Source data:

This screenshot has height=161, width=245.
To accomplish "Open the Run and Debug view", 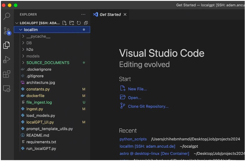I will (6, 60).
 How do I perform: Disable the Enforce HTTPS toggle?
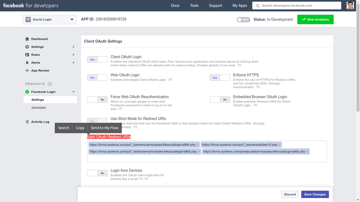point(220,78)
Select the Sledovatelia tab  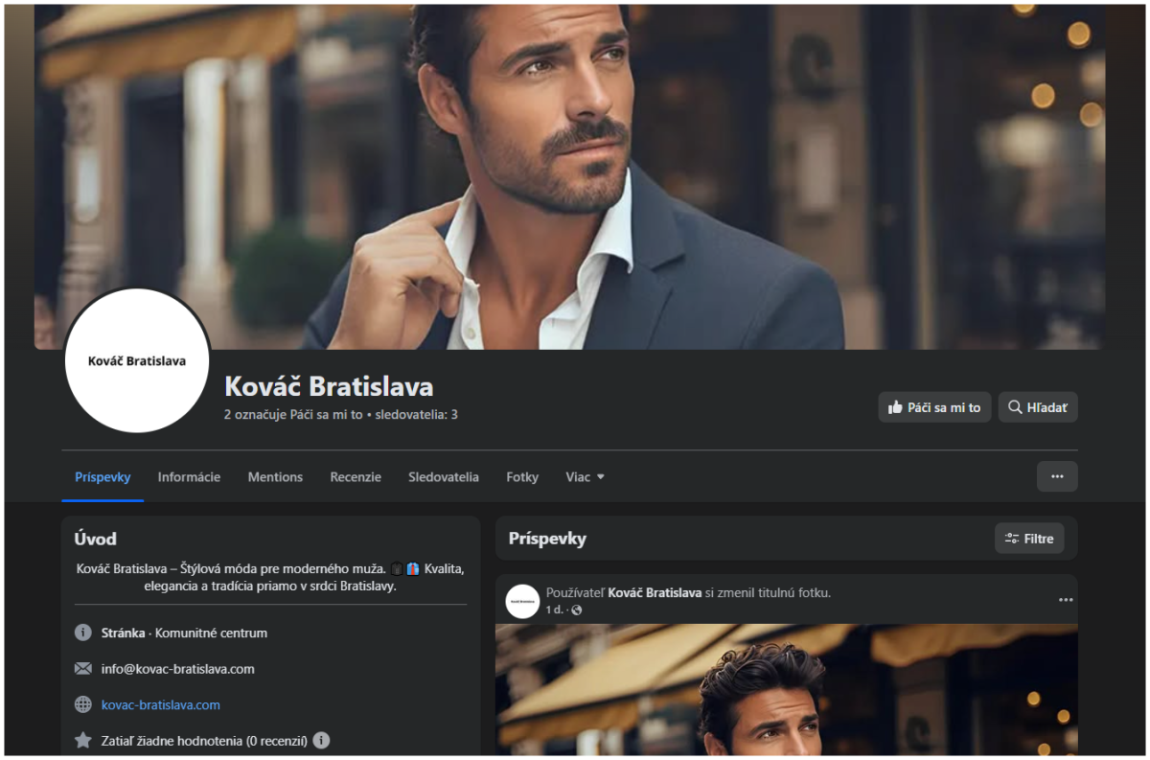coord(444,476)
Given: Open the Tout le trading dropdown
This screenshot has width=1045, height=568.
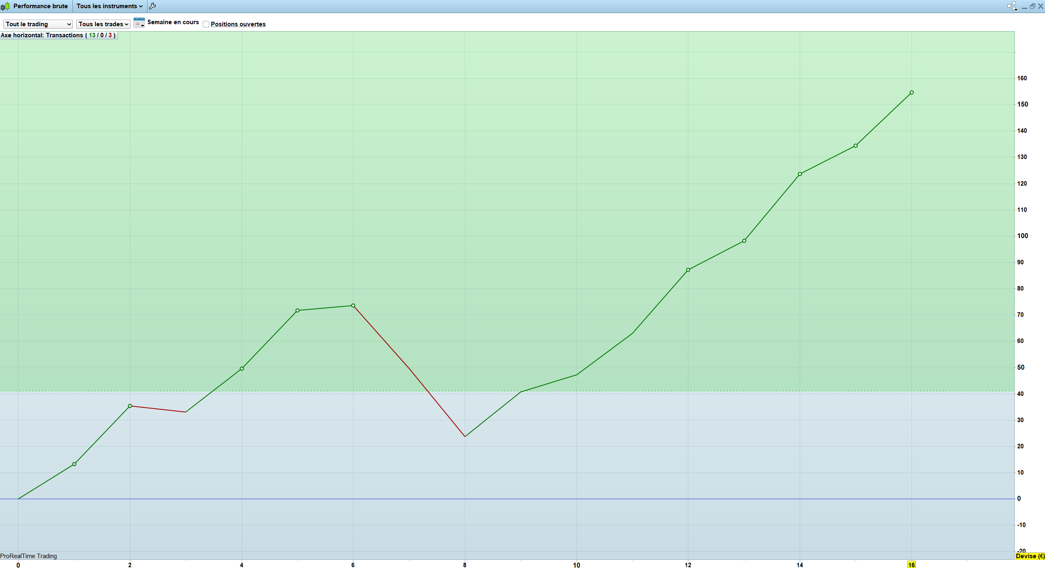Looking at the screenshot, I should 38,24.
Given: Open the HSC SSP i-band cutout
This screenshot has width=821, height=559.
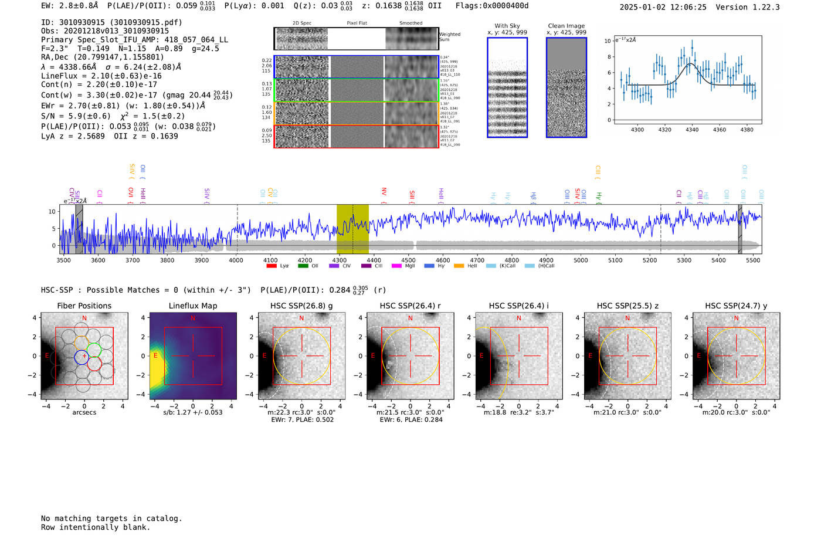Looking at the screenshot, I should tap(519, 356).
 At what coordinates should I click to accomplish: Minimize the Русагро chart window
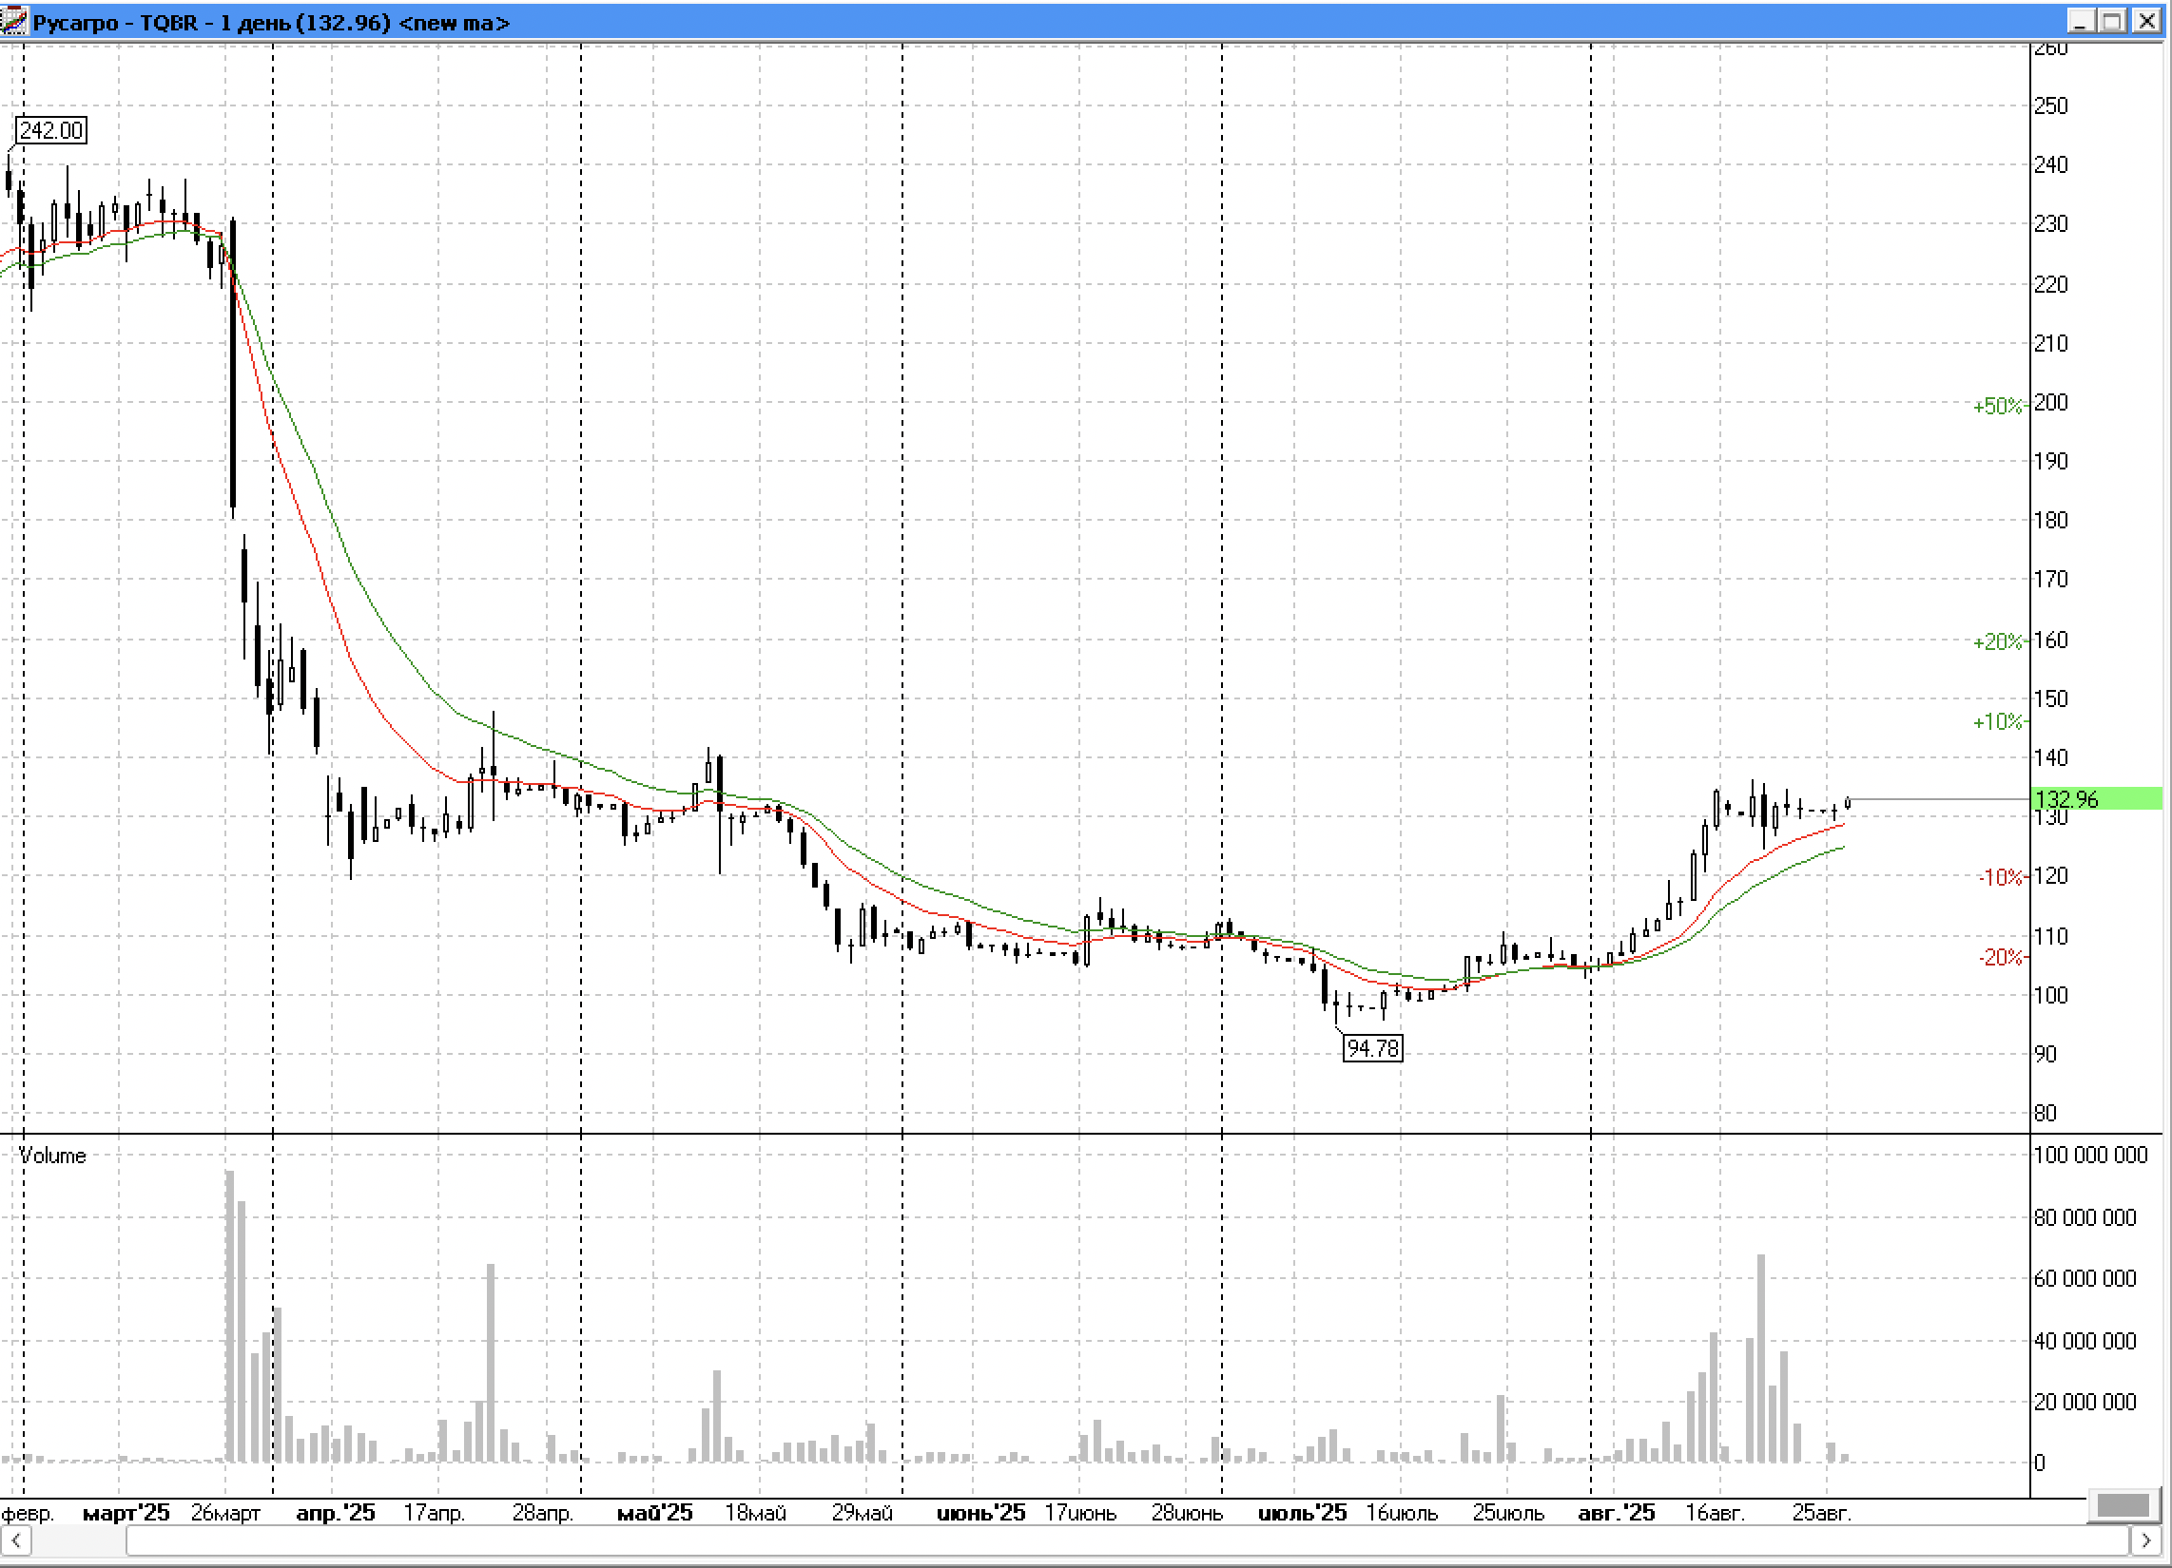point(2080,21)
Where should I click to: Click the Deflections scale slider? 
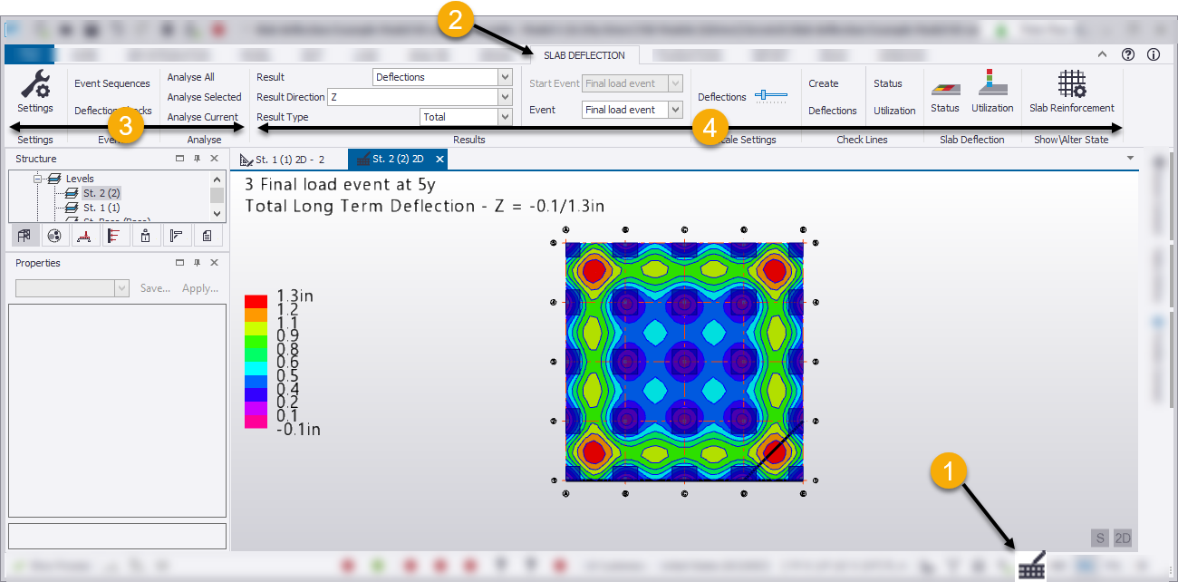(772, 95)
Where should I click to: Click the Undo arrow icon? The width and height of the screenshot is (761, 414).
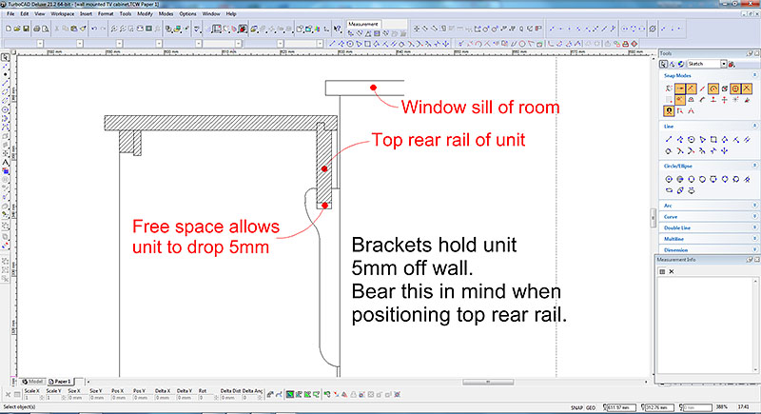[93, 30]
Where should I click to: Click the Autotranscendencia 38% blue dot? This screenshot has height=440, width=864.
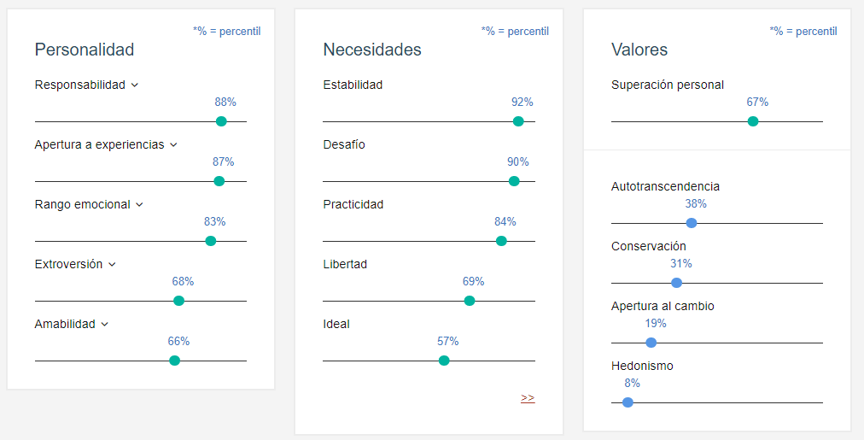click(x=692, y=223)
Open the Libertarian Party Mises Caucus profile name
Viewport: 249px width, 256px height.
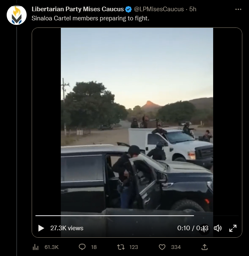pos(78,9)
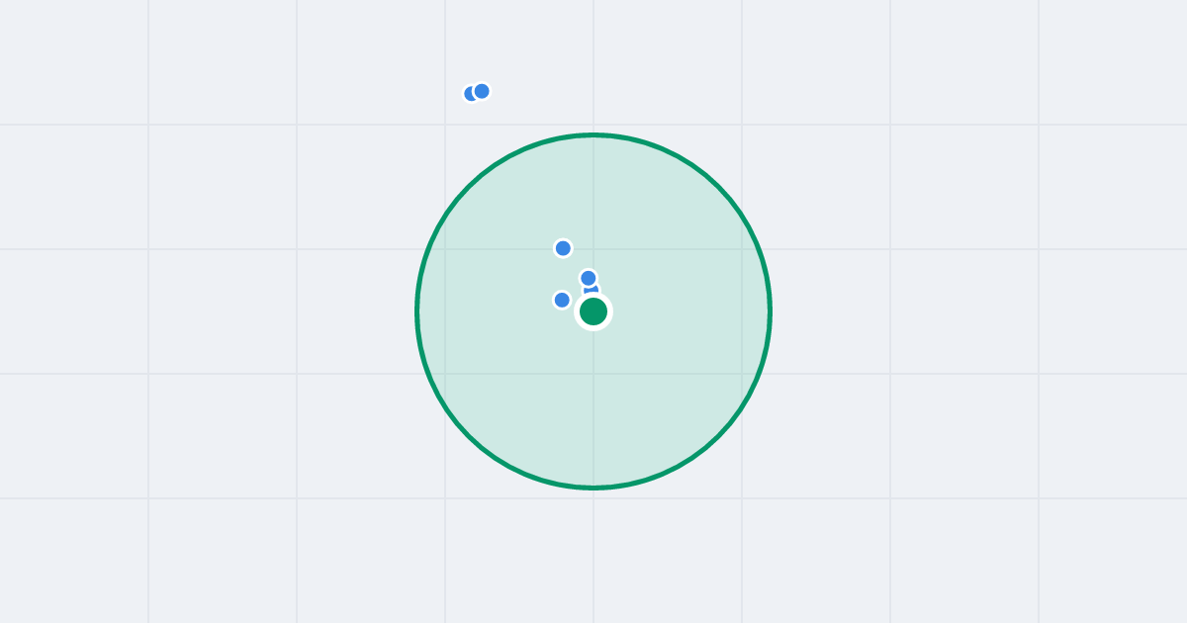The height and width of the screenshot is (623, 1187).
Task: Click bottom point of green circle outline
Action: [x=594, y=488]
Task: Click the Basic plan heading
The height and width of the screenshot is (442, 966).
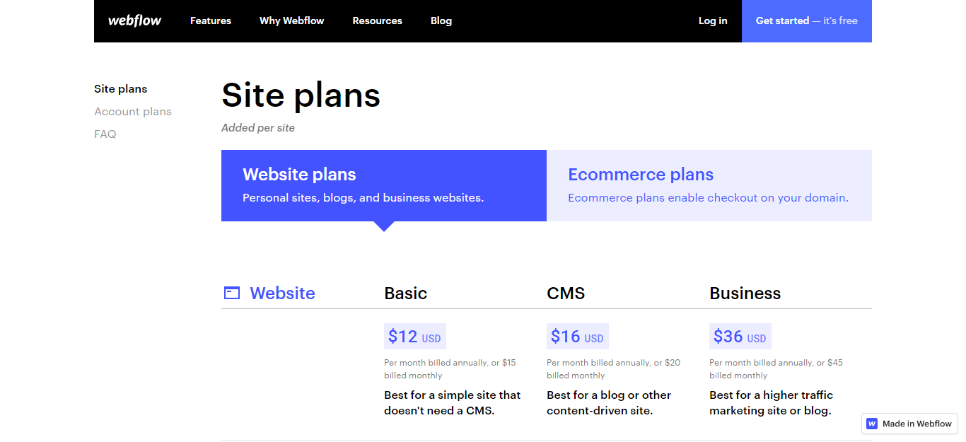Action: coord(406,293)
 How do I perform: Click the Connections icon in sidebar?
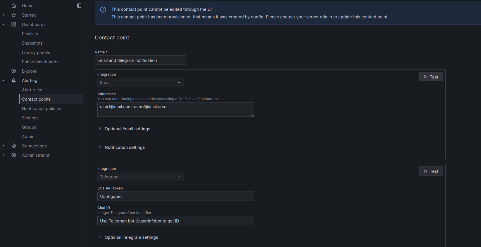coord(14,146)
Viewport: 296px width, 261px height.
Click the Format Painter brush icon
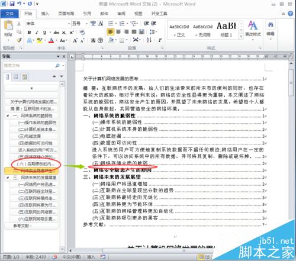pos(19,40)

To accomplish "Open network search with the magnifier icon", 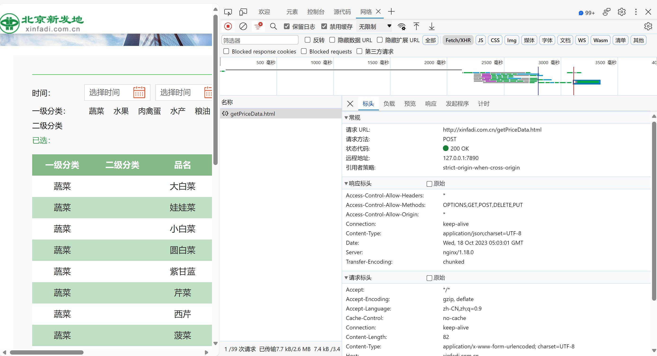I will coord(273,26).
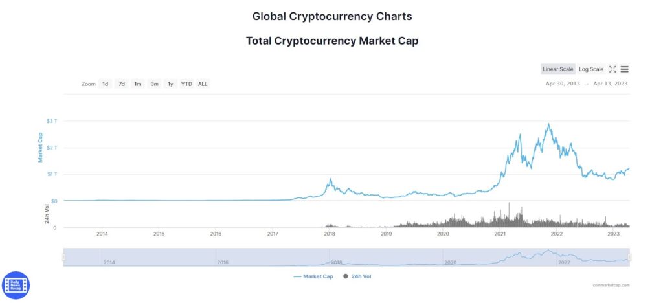Open the chart hamburger menu

click(625, 69)
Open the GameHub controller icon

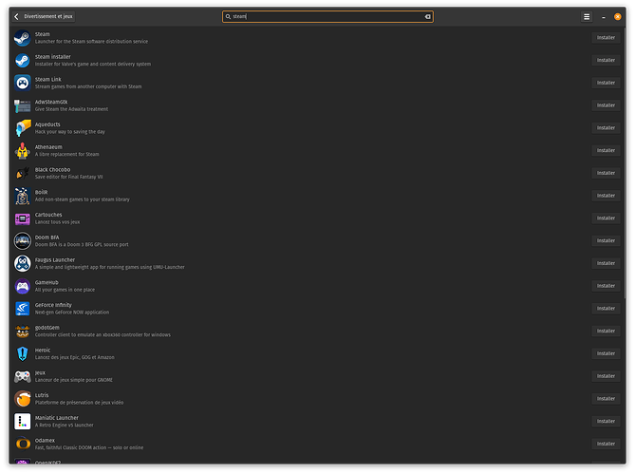22,286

* OBJECTIVE *
Reproduce the items verbatim from the line containing "Where should I click to: Click the Undo" through the line containing "click(x=692, y=223)", and omit the pictures from your output.

* REPLY TO THE EXERCISE *
Where should I click to: Click the Undo arrow icon? The width and height of the screenshot is (761, 414).
[93, 30]
Where should I click to: Click the Autotranscendencia 38% blue dot? This screenshot has height=440, width=864.
click(x=692, y=223)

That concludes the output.